Khadija memberanikan diri mendekat, dengan ragu punggung telapak tangannya menyentuh dahi lelaki itu. Bagaimanapun dia tetap turut andil atas sakit yang menimpanya. Mungkin Rasyid tidak akan sakit jika jaketnya tidak dia pinjamkan.

“Panas Ima,” ucap Khadija melirik kearah Khalima.

“Biarin aja, bandel,” cebik Khalima, seolah sakitnya Rasyid bukan masalah untuknya.

“Hush, kamu tuh gitu, kalau sesama saudara itu harus saling menjaga, cepetan kamu minta ambilin handuk sama air ke Bibi Elsa, ini harus di kompres, aku pergi dulu beli paracetamol sama beli sarapan,” ucap Khadija sambil menarik lengan Khalima untuk mengikutinya.

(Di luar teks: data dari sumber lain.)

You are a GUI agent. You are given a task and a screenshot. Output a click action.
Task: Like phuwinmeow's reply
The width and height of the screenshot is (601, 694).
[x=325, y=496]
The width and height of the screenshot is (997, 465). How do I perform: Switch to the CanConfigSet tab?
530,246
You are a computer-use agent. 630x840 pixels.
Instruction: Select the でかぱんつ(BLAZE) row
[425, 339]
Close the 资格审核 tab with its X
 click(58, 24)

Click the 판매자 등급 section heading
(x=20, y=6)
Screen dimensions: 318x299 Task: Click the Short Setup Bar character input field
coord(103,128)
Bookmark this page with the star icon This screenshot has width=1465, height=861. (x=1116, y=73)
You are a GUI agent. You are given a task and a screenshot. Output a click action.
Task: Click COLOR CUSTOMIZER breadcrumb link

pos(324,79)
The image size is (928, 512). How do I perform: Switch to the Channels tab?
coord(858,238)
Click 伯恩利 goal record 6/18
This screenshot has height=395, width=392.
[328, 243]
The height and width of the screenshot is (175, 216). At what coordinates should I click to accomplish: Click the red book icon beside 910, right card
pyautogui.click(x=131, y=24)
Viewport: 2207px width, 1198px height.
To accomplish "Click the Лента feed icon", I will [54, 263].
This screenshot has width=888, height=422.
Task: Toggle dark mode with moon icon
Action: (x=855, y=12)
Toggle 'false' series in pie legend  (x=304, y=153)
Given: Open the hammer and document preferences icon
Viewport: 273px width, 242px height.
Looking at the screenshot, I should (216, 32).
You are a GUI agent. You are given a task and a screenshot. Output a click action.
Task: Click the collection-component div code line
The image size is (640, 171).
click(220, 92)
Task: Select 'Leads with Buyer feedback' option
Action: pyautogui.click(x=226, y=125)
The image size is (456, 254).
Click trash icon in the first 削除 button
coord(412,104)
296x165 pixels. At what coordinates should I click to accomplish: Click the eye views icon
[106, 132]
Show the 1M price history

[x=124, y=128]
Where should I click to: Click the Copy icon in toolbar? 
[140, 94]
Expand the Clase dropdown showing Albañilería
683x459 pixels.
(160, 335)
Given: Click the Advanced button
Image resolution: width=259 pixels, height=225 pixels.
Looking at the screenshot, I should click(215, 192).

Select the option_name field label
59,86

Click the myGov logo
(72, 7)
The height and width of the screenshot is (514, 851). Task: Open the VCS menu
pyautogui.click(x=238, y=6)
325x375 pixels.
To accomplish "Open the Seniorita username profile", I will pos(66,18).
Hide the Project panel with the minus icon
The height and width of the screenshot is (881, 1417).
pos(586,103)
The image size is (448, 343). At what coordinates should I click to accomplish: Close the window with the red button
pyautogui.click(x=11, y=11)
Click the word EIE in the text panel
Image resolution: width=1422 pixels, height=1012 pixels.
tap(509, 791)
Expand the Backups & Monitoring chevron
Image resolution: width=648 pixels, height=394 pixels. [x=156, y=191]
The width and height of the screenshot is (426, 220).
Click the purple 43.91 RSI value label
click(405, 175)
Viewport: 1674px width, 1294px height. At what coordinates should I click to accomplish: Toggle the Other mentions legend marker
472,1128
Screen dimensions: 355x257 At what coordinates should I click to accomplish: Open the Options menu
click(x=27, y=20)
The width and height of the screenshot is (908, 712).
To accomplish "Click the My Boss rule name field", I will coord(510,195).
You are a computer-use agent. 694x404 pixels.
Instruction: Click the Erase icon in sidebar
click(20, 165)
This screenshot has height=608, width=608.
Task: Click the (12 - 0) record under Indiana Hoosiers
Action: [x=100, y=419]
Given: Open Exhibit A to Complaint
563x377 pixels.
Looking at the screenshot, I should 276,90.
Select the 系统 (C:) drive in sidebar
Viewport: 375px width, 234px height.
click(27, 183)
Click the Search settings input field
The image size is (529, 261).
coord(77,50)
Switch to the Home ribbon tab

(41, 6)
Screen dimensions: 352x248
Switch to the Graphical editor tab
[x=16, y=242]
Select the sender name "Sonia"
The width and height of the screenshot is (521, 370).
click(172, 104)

“Iya ih, kamu kelamaan jadi bawel ya,” Khalima menepis tangannya, namun dia tetap menuruti perintah Khadija, gadis itu pergi ke dapur untuk mencari Bibi Elsa dan dibuatkan air untuk mengkompres kakaknya.

Sementara itu Khadija pergi mencari sarapan dan mencari paracetamol untuk meredakan panas Rasyid. Lelaki menyebalkan yang sudah banyak membantunya. Dia menuju penjual bubur ayam langganan Khalima dengan tergesa.